Bernstein states [PDF] that
Using data from embedded participant-observers and a field experiment at the second largest mobile phone factory in the world, located in China, I theorize and test the implications of transparent organizational design on workers’ productivity and organizational performance. Drawing from theory and research on learning and control, I introduce the notion of a transparency paradox, whereby maintaining observability of workers may counterintuitively reduce their performance by inducing those being observed to conceal their activities through codes and other costly means; conversely, creating zones of privacy may, under certain conditions, increase performance. Empirical evidence from the field shows that even a modest increase in group-level privacy sustainably and significantly improves line performance, while qualitative evidence suggests that privacy is important in supporting productive deviance, localized experimentation, distraction avoidance, and continuous improvement.
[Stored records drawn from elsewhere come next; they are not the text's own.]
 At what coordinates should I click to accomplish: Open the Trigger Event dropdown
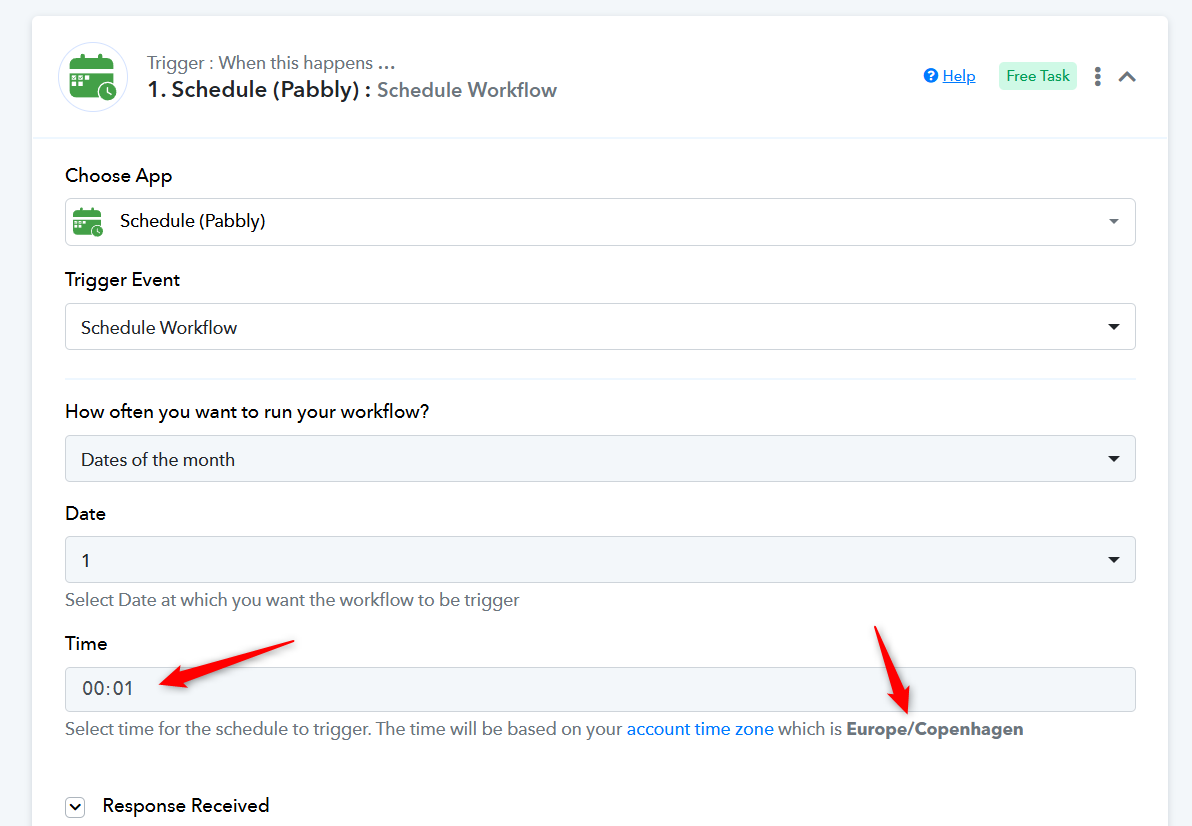(x=600, y=327)
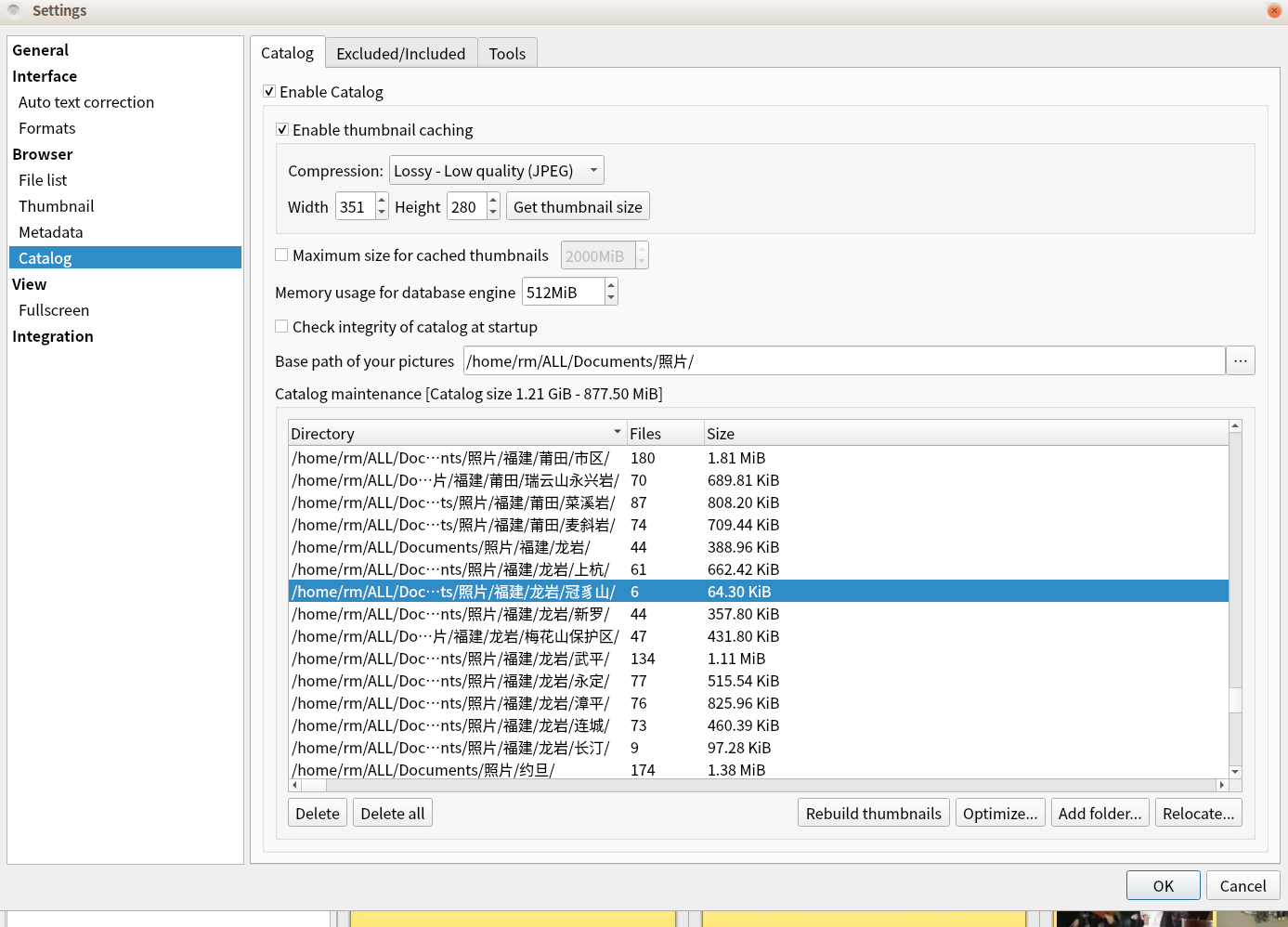Tick Maximum size for cached thumbnails
Image resolution: width=1288 pixels, height=927 pixels.
tap(281, 255)
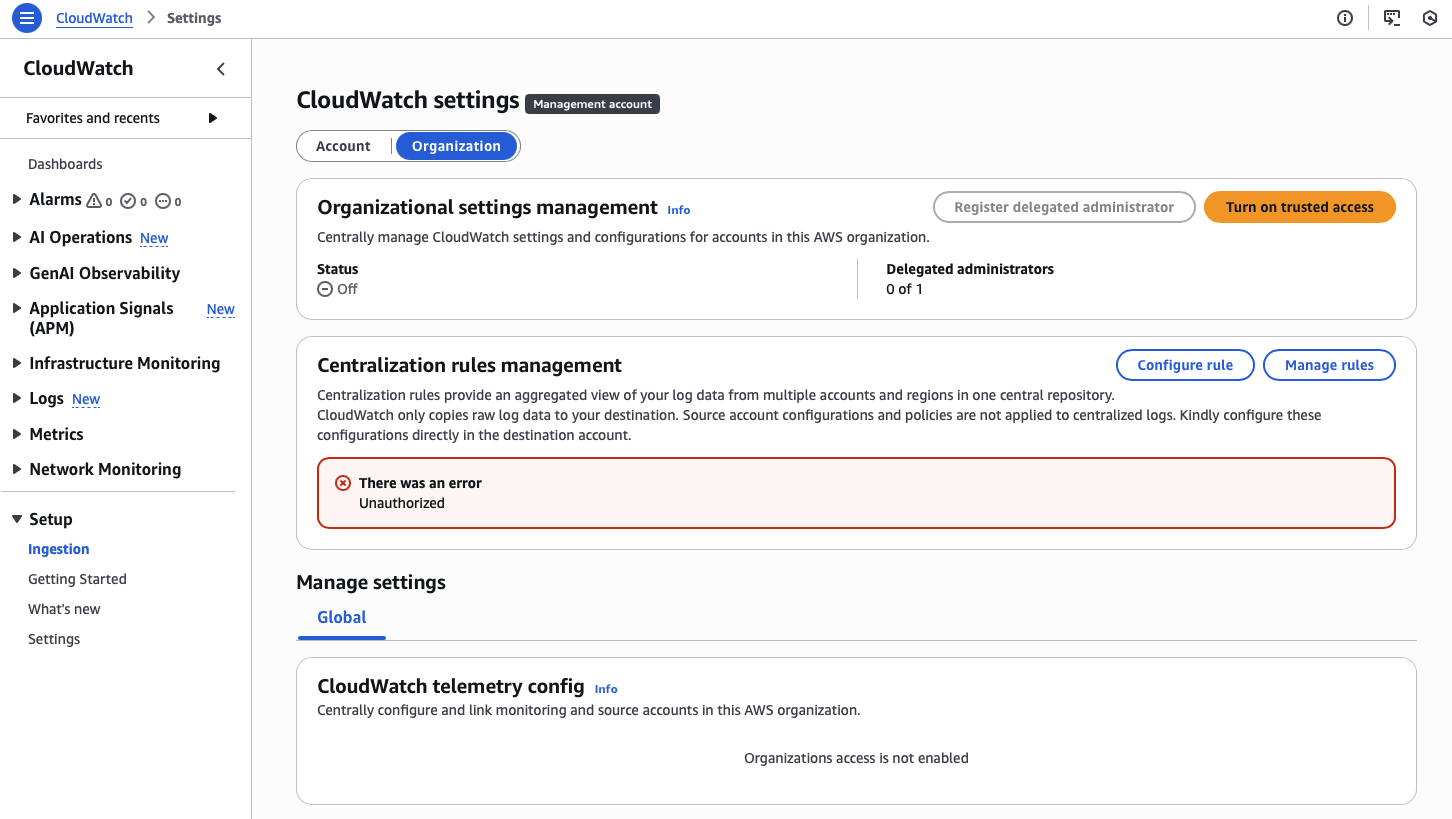
Task: Click the insufficient data alarms icon
Action: tap(163, 201)
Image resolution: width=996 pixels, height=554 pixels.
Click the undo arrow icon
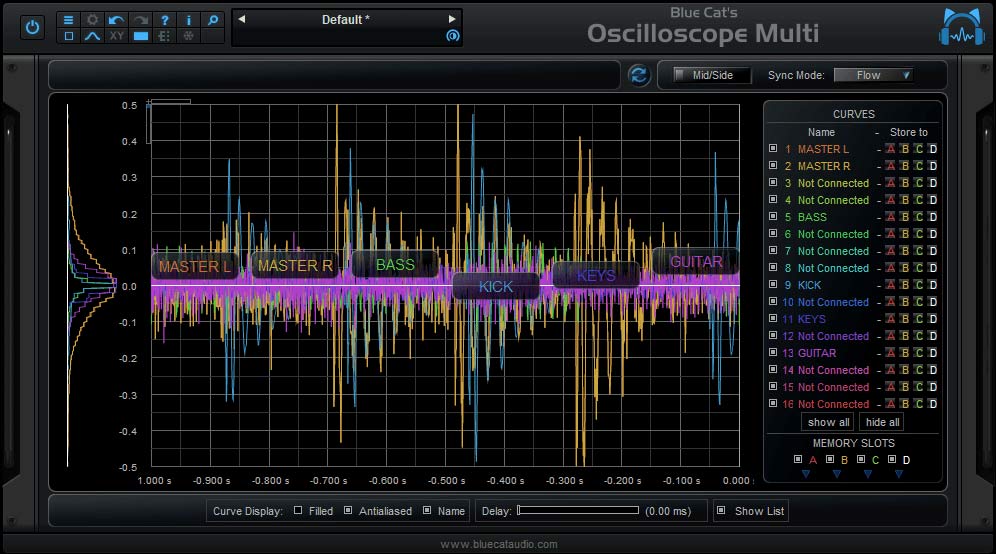click(x=116, y=20)
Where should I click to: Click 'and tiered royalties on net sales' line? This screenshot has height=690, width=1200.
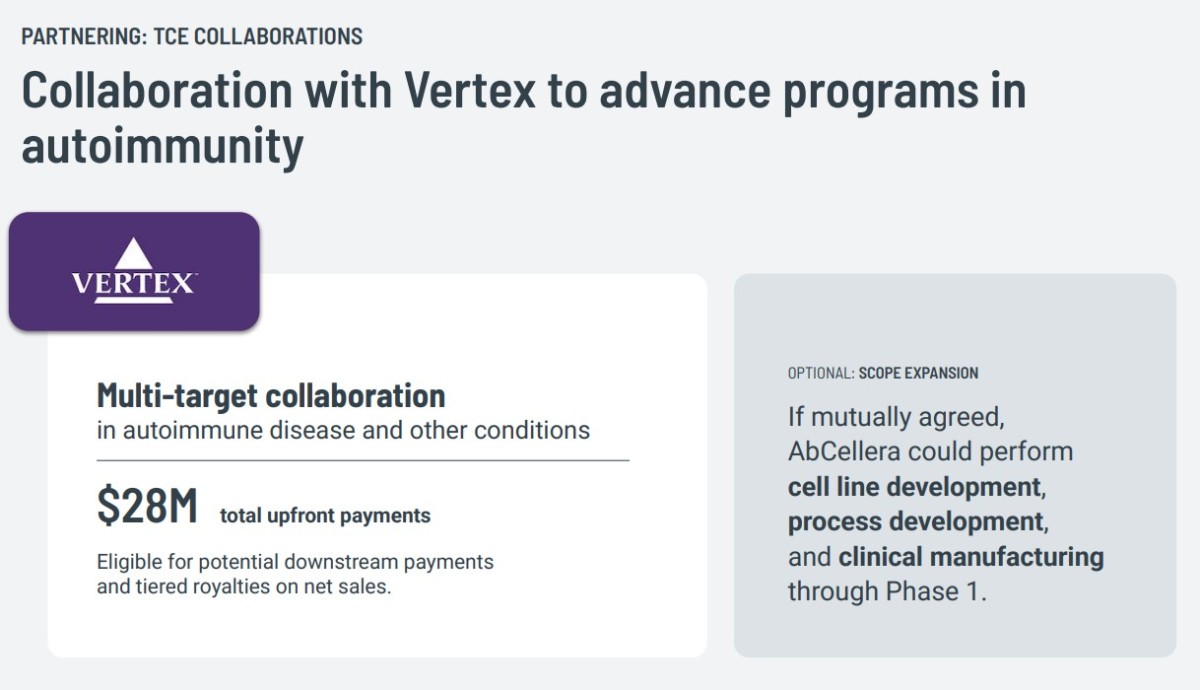pyautogui.click(x=243, y=586)
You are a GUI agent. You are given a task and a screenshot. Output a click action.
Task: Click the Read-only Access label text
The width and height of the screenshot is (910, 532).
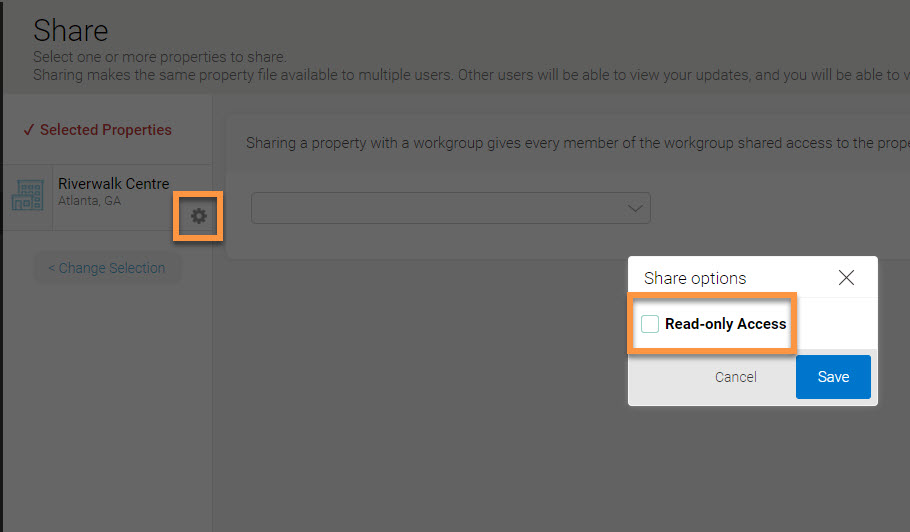tap(725, 324)
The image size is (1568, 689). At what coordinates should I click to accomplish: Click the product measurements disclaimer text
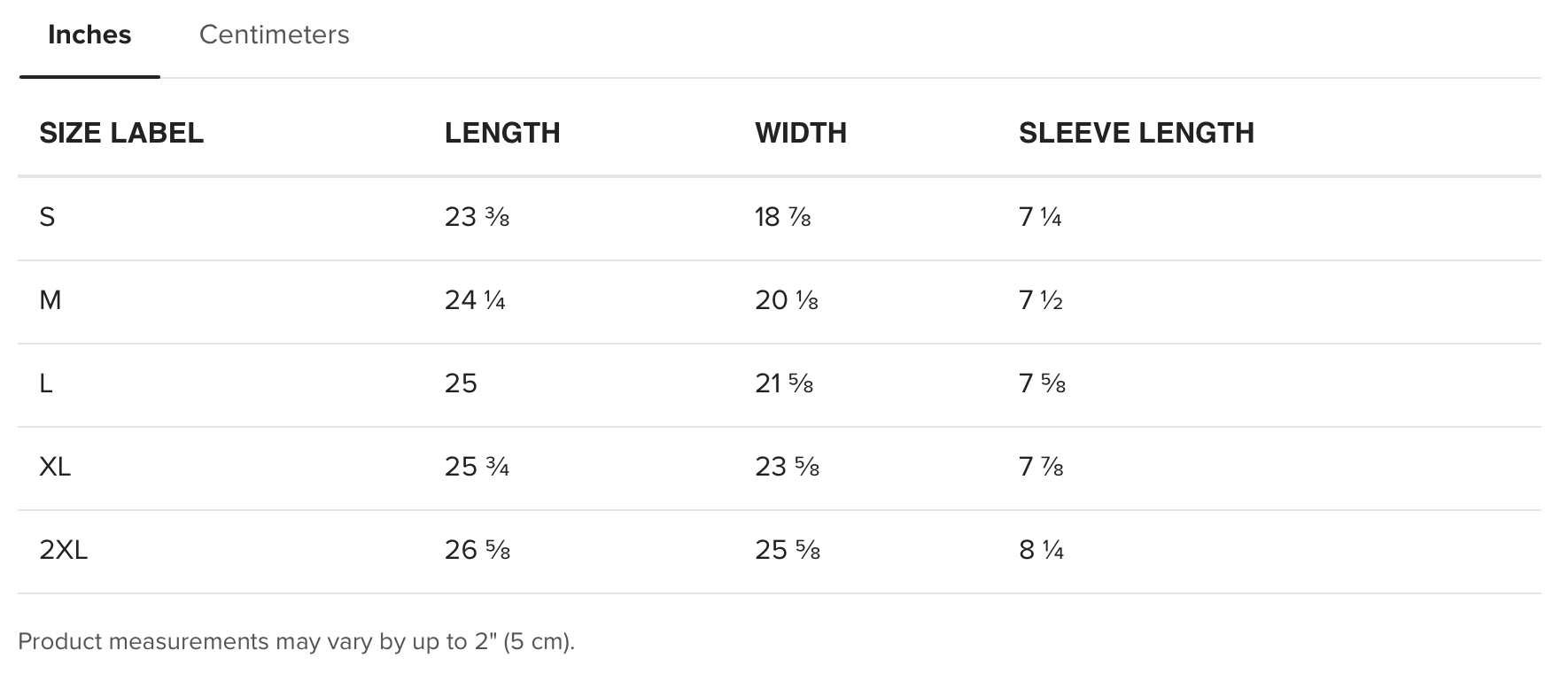(x=297, y=641)
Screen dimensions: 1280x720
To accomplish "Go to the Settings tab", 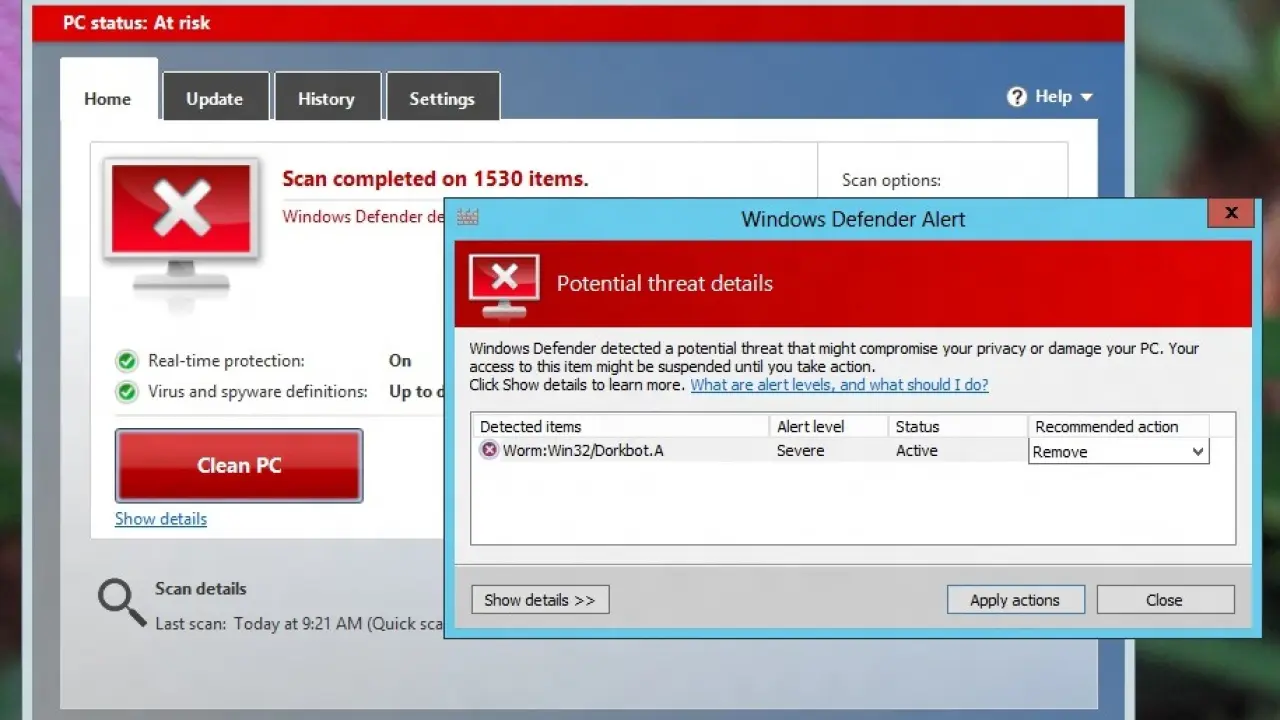I will click(442, 99).
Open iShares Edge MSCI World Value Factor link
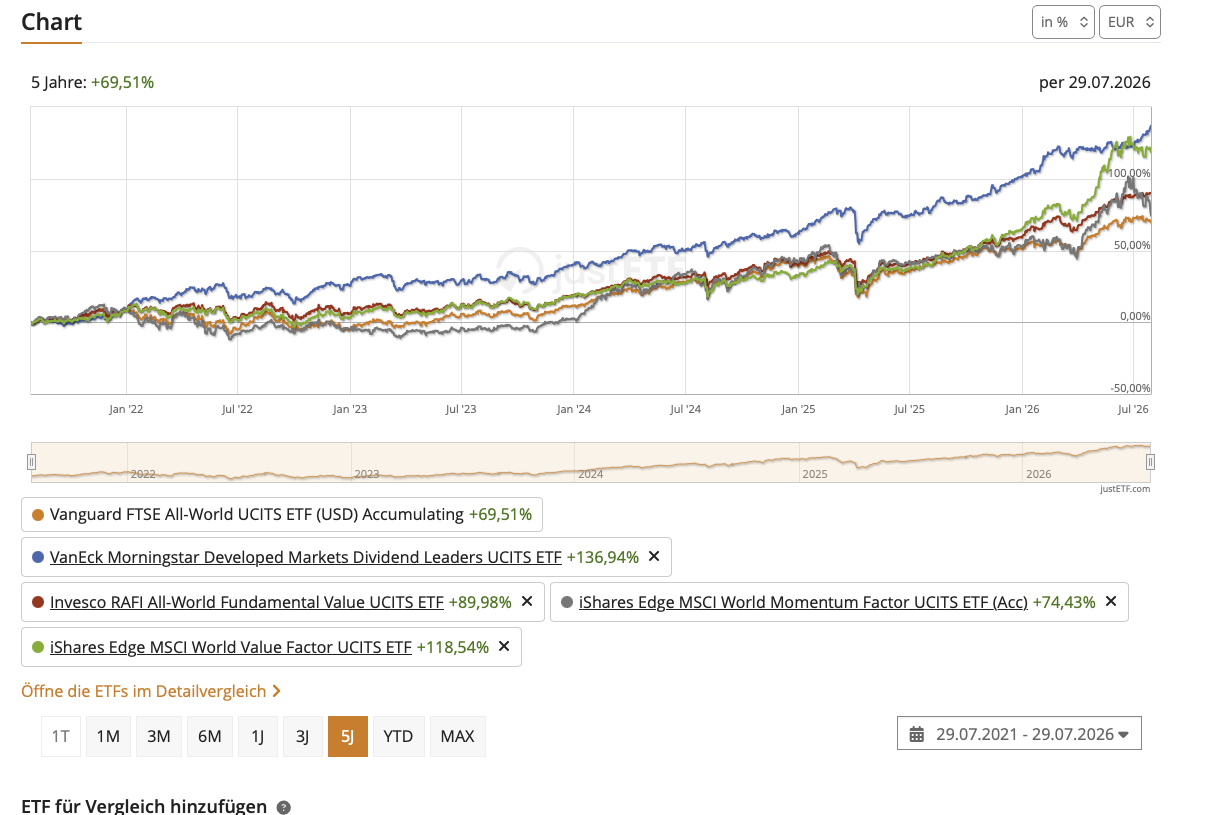This screenshot has width=1213, height=815. [x=231, y=647]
I discuss implications of these results for theory on learning and control and suggest directions for future research.
Bernstein comments
Organizations’ quest for worker productivity and continuous improvement is fueling a gospel of transparency in the management of organizations (e.g., Hood and Heald, 2006; Bennis, Goleman, and O’Toole, 2008). Transparency, or accurate observability, of an organization’s low-level activities, routines, behaviors, output, and performance provides the foundation for both organizational learning and operational control, two key components of productivity that Deming (1986) identified. As an antecedent to enhanced organizational learning, transparency may improve some of the processes that scholars have shown to be important. For example, it may improve one unit’s access to the expertise, experience, and stored knowledge of another (Hansen, 1999), thereby creating the potential to increase the quantity and quality of knowledge transfer (Argote et al., 2000) and shared understanding (Bechky, 2003), accelerate organizational learning curves (Adler and Clark, 1991), or increase network ties for the exchange of knowledge related to learning before doing (Pisano, 1994). Similarly, it could neutralize the skewing effects of impression management (Rosenfeld, Giacalone, and Riordan, 1995), facades of conformity (Hewlin, 2003), or organizational silence (Morrison and Milliken, 2000) on meaningful information flows up the organization, as well as reduce the risk that localized problem solving will fail to contribute to organization-wide learning (Tucker, Edmondson, and Spear, 2002). Transparency concurrently may enable operational control by ensuring access to richer, more extensive, more accurate, more disaggregated, and more real-time data by managers and employees, thus improving both hierarchical control (Taylor, 1911; Adler and Borys, 1996; Sewell, 1998) and peer control (Barker, 1993). Senior leaders are therefore redesigning their organizations to make more work more visible more of the time, embracing innovations such as advancements in surveillance and knowledge search technologies (Sewell, 1998; Levinson, 2009), open workspace design (Zalesny and Farace, 1987), and “naked” communication of real-time data via advanced information technology tools (Tapscott and Ticoll, 2003).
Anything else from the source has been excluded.